Изменить размер шрифта - +
Большинство – мужики, за которыми по деревням оставались голодавшие семьи. По пословице, голод в мир гнал.

 

Самое сильное впечатление произвели первые встречи, и скитники роздали все свои скитские подорожники. Дальше и помотать было нечем… Скитские старцы не представляли себе по чужим рассказам бедствие в таких размерах. Из деревень брела настоящая рабочая сила. Сердце поворачивалось смотреть на этих мужиков, которые не ели по два, по три дня. Молчаливые муки написаны были на лицах, светились лихорадочным светом в глазах, и каждое движение точно было связано этою голодною мукой. В одном месте прямо на снегу лежал пластом молодой мужик, выбившийся из сил. Скитники ехали и не могли ничем помочь.

 

В другом месте скитники встретили еще более ужасную картину. На дороге сидели двое башкир и прямо выли от голодных колик. Страшно было смотреть на их искаженные лица, на дикие глаза. Один погнался за проезжавшими мимо пошевнями на четвереньках, как дикий зверь, – не было сил подняться на ноги. Старец Анфим струсил и погнал лошадь. Михей Зотыч закрыл глаза и молился вслух.

 

– Что же это такое? – спрашивал Анфим. – Последние времена настали, Михей Зотыч…

 

– И давно настали… Хлебушко извели на винище, а он отрыгнул железом, ситцами, самоварами да блондами.

 

– А как ты полагаешь насчет орды? Ведь тоже живая душа…

 

– Голод-то всех сравнял… Он всех донимает, и все равны перед его лицом.

 

Самую ужасную картину представляла башкирская деревня, – первая станция по заводскому тракту. Башкирия прилегала к горам, а русские поселения уже шли дальше. Башкиры голодали и вымирали каждую зиму, так сказать, нормальным образом, а теперь получалось нечто ужасное. Половина башкирских изб пустовала, – хозяева или вымерли, или разбрелись куда глаза глядят. Нужно было покормить лошадь на постоялом, и скитники отправились посмотреть. Они в первой же жилой избе натолкнулись на ужасающую картину: на нарах сидела старуха и выла, схватившись за живот; в углу лежала башкирка помоложе, спрятав голову в какое-то тряпье, – несчастная не хотела слышать воя, стонов и плача ползавших по избе голодных ребятишек.

 

Михей Зотыч побежал на постоялый двор, купил ковригу хлеба и притащил ее в башкирскую избу. Нужно было видеть, как все кинулись на эту ковригу, вырывая куски друг у друга.

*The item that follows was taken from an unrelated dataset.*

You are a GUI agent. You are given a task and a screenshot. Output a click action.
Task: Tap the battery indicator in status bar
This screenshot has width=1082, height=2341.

Люди обезумели от голода и бросались друг на друга, как дикие звери. Михей Зотыч стоял, смотрел и плакал… Слаб человек, немощен, а велика его гордыня.

 

Возвращаясь на постоялый двор, скитники встретили сельского старосту и пристали к нему с расспросами, чего смотрит начальство.

 

– Как не смотреть, смотрит начальство, – спокойно ответил башкир. – Больно хорошо смотрит.

 

– А где у вас обчественный магазин?

 

– Мало-мало посмотри…

 

Староста привел стариков к общественному магазину, растворил двери, и скитники отступили в ужасе: в амбаре вместо хлеба сложены были закоченевшие трупы замерзших башкир.

 

– Это урядник на дороге собирал, – объяснил невозмутимо башкир. – Урядник все смотрит.

 

Вернувшись на постоялый двор, старец Анфим заявил:

 

– Ну, Михей Зотыч, поедем-ка мы назад в скиты… Помирать, так помирать честно, у себя дома.

 

– Как знаешь, честной отец. А я поеду дальше… Мне нельзя.

 

Анфим только вздохнул и отринул накативший малодушный стих.

 

 

 

 

II

 

 

Самые ужасные картины голода были именно в «орде».